After years of hearing about this and hearing people rave about it, i finally got my hands on a copy at Fed Up Fest. This crash course in radical doula activism/birthwork really gives people from all walks of life a lot of things to consider in terms of how to radicalize their birthwork practice. Not only does it cover several axises of oppression, it utilizes the personal narratives of self-identified radical birthworkers to discuss why they became doulas, what disparities they're hoping to address in their work, and how they envision themselves radicalizing birthwork. I would love to see a follow up anthology with tips & techniques crowdsourced from the front lines of radical birthwork. Either way, it gave me a lot to think about as someone who wants to go through doula training before having a baby just to know what to expect from the natural birth process.
This lil primer covers BIG issues that all my other doula training books seemed to have missed. So glad to have found words for my misgivings with other hetero-normative, gender essentialist, "colorblind" readings. Highly recommend to doulas and future doulas.
A very quick read--both because it's quite brief and because of its accessible, friendly, but still thoughtful tone--The Radical Doula Guide would be an important supplement to any doula training. The length of this guide means it doesn't achieve much depth, but--as Perez establishes clearly--its aim is to raise questions and put a thought process into motion.
The takeaway is that doulas should be aware of and educated about the inequalities and histories that affect pregnant/birthing individuals: race, nationality and citizenship, dis/ability, sexuality, gender, and so forth. Perez also introduces the idea of "full-spectrum" doula work, which encompasses abortion and miscarriage support as well as birth support. Even a person who would not choose to attend an abortion procedure would do well to think compassionately about the full range of pregnancy outcomes and be prepared for the reality that not every client's pregnancy ends in birth.
A well-organized overview of political issues that are CRUCIAL to be aware of in doula work. It is relevant to those who are not considering this line of work as well as awareness of these issues is extremely important no matter who you are, especially if you live in the US. The list of resources (books) in the back of the Guide is invaluable. Thank you, Pérez!
An easy-to-understand, inclusive, and short introduction to diversity, privilege, and power issues relevant to providing full-spectrum pregnancy support. I bought a copy because it feels good to have this kind of book within easy reach on my shelf, even though I'm just now exploring an interest in birth activism. The sections on ability, size, and age gave me food for thought.
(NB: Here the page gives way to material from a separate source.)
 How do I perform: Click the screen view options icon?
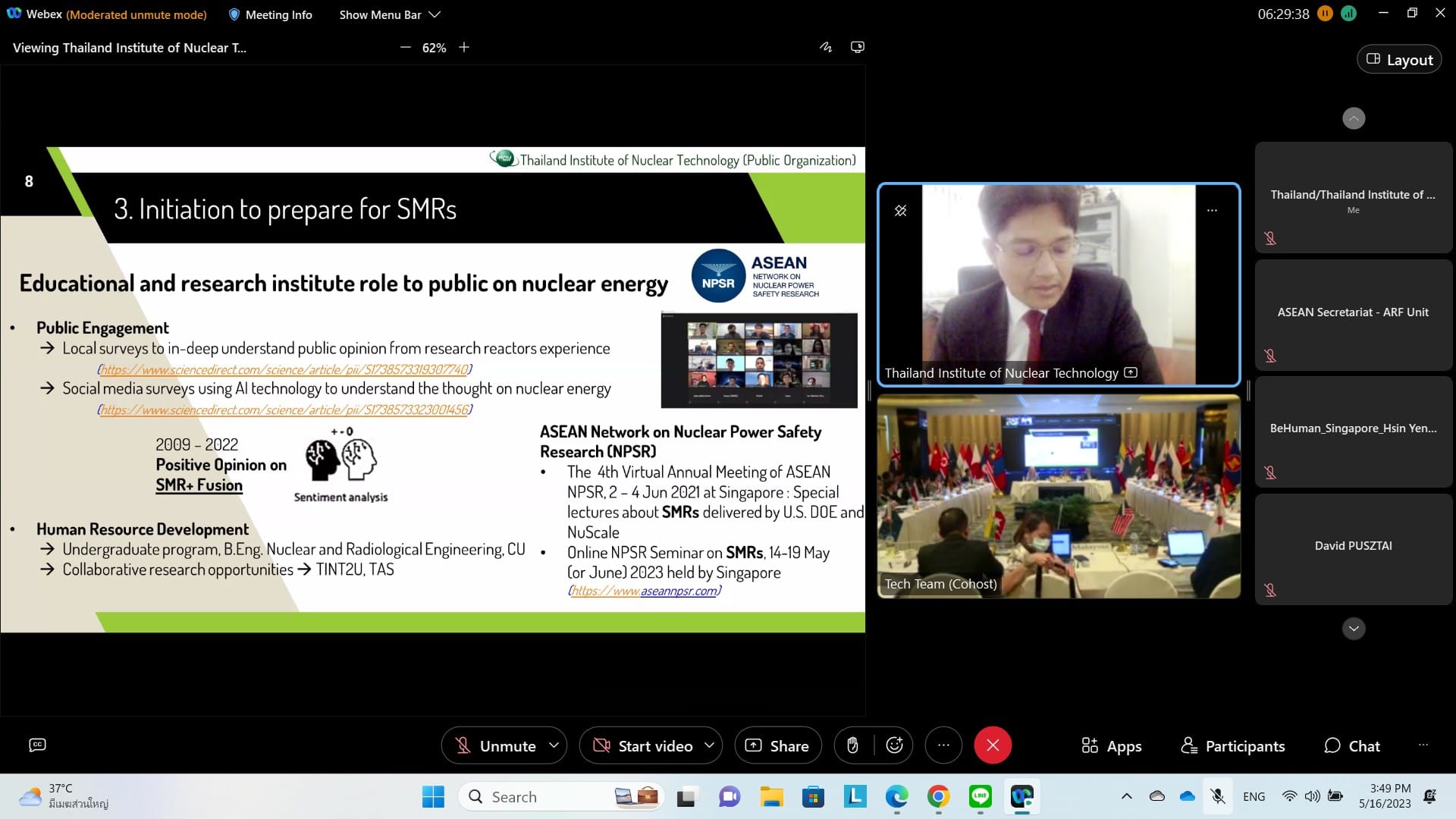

"Now I see a different group coming into this work. Young people without children but with a passion for health activism are finding doula work and see it as a new way to channel their desire to engage in direct service or direct action....The appeal of doula work is the hope that it can interrupt these statistics and politics. We can introduce a compassionate and understanding element and provide non-judgmental and unconditional support to pregnant and parenting people. This is by no means a replacement for political work that fights laws or changes policy. It's a companion to it, one that gives me hope and energy to keep fighting the bigger fights" (p. 5).
I really appreciate this guide because it brings together several things I am passionate about: full spectrum doula support, social justice, and the radical element of doula work, which the author defines as "making our doula services accessible to those who wouldn't otherwise be able to access them." It provides an overview of the various political and social justice issues that are inextricable from pregnancy/birth work and serves as an excellent discussion-starter about these issues. I'd love to get together with other radical doulas and share and compare criticisms and responses to the guide.
Quick read, decent overview of the politics and ethics behind birthing and doula work. It could stand for an update; there are newer resources on trans pregnancy and parenting. I also could use more info on birth work with incarcerated people.